# Exercise prompt
Please report how many lines in the records below contain "second". Reply with the number alone.

•••

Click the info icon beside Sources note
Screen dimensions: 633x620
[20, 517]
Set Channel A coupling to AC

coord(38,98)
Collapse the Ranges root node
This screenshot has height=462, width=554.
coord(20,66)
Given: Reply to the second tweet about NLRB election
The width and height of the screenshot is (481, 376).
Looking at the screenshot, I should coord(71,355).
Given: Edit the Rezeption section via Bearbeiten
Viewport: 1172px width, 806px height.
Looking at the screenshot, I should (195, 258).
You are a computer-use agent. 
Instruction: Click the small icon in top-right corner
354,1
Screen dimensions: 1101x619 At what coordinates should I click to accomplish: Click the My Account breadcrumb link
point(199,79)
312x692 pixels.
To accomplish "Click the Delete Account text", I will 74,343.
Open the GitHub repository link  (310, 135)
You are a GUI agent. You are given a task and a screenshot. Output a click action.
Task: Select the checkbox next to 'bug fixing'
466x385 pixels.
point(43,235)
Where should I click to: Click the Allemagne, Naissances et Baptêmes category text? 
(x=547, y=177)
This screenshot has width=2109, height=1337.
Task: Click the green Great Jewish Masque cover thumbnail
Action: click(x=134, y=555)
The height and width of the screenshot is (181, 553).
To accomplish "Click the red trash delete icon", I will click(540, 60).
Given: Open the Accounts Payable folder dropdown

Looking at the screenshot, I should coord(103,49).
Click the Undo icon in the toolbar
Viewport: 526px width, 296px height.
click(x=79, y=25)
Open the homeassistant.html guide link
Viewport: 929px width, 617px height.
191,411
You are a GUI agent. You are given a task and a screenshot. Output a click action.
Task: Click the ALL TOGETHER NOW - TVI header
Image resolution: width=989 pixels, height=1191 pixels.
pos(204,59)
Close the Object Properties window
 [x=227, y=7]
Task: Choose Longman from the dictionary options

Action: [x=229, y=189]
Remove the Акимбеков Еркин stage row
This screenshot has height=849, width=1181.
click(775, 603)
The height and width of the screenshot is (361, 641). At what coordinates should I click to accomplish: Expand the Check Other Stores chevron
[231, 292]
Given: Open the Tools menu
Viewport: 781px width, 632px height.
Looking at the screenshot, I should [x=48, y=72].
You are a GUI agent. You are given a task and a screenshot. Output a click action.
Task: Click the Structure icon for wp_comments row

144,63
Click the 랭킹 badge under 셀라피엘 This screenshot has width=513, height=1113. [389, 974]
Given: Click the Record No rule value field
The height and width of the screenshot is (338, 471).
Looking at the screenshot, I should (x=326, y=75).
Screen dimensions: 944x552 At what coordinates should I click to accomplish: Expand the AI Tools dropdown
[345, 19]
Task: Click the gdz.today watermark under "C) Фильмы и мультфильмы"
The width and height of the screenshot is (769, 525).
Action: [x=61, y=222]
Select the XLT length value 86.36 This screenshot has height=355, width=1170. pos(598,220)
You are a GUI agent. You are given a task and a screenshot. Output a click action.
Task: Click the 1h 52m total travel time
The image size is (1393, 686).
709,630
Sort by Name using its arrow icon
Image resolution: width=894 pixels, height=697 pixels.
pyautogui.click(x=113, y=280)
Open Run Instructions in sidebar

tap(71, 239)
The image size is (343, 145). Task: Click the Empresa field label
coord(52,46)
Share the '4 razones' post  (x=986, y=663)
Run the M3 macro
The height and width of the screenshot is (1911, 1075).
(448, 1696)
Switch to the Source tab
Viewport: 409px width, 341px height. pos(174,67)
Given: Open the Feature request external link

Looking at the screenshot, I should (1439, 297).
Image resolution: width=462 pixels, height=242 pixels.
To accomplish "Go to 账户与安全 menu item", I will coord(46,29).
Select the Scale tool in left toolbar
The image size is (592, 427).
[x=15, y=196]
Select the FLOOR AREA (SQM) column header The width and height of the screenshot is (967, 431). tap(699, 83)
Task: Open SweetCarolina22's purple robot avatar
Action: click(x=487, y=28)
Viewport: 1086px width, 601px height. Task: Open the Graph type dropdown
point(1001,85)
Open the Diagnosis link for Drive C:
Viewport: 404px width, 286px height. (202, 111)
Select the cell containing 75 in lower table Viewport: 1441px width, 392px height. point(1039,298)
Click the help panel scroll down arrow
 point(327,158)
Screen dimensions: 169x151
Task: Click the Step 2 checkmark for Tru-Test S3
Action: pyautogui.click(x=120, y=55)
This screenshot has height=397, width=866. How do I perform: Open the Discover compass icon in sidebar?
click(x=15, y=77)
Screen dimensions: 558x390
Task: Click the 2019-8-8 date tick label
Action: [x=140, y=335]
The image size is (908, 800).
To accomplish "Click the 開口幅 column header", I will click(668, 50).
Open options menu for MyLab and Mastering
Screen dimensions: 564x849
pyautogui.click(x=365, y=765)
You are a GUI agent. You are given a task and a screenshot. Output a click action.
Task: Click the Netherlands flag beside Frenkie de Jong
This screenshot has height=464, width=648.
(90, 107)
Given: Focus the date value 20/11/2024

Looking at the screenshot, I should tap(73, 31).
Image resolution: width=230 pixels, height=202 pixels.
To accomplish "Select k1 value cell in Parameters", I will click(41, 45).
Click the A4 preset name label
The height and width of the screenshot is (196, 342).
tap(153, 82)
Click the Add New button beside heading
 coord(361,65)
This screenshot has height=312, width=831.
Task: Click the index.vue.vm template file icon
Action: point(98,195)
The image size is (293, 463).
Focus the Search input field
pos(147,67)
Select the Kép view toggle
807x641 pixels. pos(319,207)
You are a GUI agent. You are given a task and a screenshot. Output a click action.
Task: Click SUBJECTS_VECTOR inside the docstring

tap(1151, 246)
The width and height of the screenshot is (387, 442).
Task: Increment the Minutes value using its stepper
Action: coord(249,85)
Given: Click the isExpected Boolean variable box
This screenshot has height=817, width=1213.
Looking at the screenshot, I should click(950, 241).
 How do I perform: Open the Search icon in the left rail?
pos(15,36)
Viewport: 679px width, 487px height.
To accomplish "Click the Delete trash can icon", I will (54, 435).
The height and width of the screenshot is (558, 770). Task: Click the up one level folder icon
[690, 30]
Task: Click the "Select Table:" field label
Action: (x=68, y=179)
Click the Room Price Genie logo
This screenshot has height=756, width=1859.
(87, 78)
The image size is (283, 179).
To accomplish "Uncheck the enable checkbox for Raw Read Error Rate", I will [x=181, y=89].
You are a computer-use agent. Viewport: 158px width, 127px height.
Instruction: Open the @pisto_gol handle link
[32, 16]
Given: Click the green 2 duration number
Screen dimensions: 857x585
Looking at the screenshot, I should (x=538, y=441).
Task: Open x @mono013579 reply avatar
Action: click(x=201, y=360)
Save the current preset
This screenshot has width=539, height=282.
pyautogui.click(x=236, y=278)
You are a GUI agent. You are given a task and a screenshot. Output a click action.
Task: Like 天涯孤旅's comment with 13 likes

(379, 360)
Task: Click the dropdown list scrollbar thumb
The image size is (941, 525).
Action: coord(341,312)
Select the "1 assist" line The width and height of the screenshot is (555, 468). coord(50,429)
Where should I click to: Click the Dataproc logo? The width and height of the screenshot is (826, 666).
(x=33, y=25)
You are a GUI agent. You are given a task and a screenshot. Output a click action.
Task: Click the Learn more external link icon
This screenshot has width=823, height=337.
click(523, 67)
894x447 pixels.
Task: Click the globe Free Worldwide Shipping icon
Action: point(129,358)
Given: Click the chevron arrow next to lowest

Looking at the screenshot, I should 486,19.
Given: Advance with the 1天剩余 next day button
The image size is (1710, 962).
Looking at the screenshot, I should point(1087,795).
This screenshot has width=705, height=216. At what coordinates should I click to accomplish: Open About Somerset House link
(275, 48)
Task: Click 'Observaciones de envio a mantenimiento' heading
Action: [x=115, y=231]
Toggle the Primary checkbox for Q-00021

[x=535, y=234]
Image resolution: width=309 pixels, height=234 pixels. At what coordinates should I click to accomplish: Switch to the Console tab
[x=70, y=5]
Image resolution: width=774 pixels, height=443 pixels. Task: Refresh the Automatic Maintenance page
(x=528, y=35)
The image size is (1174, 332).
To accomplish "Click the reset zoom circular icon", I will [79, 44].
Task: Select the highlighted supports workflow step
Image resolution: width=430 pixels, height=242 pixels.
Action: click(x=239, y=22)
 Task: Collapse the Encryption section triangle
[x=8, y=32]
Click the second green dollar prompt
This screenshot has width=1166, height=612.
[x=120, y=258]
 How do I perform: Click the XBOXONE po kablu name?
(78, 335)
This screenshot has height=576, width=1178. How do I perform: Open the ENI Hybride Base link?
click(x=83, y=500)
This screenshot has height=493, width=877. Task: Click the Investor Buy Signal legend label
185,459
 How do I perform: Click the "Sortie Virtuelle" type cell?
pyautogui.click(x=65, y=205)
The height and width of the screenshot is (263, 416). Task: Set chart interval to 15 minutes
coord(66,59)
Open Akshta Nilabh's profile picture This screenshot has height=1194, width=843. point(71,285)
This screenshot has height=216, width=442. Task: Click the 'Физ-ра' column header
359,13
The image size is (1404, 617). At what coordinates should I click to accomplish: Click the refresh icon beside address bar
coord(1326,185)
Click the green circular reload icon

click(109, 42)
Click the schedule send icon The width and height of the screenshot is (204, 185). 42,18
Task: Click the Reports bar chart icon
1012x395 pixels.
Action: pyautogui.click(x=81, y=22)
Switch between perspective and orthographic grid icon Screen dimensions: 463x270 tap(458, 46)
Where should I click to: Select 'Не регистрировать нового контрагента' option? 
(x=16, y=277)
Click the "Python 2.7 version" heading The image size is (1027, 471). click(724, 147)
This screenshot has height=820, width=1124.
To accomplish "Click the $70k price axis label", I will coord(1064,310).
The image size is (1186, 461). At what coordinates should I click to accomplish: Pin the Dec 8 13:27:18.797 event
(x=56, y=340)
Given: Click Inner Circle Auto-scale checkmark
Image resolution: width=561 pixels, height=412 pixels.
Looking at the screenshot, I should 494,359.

•••

# Response to the task
2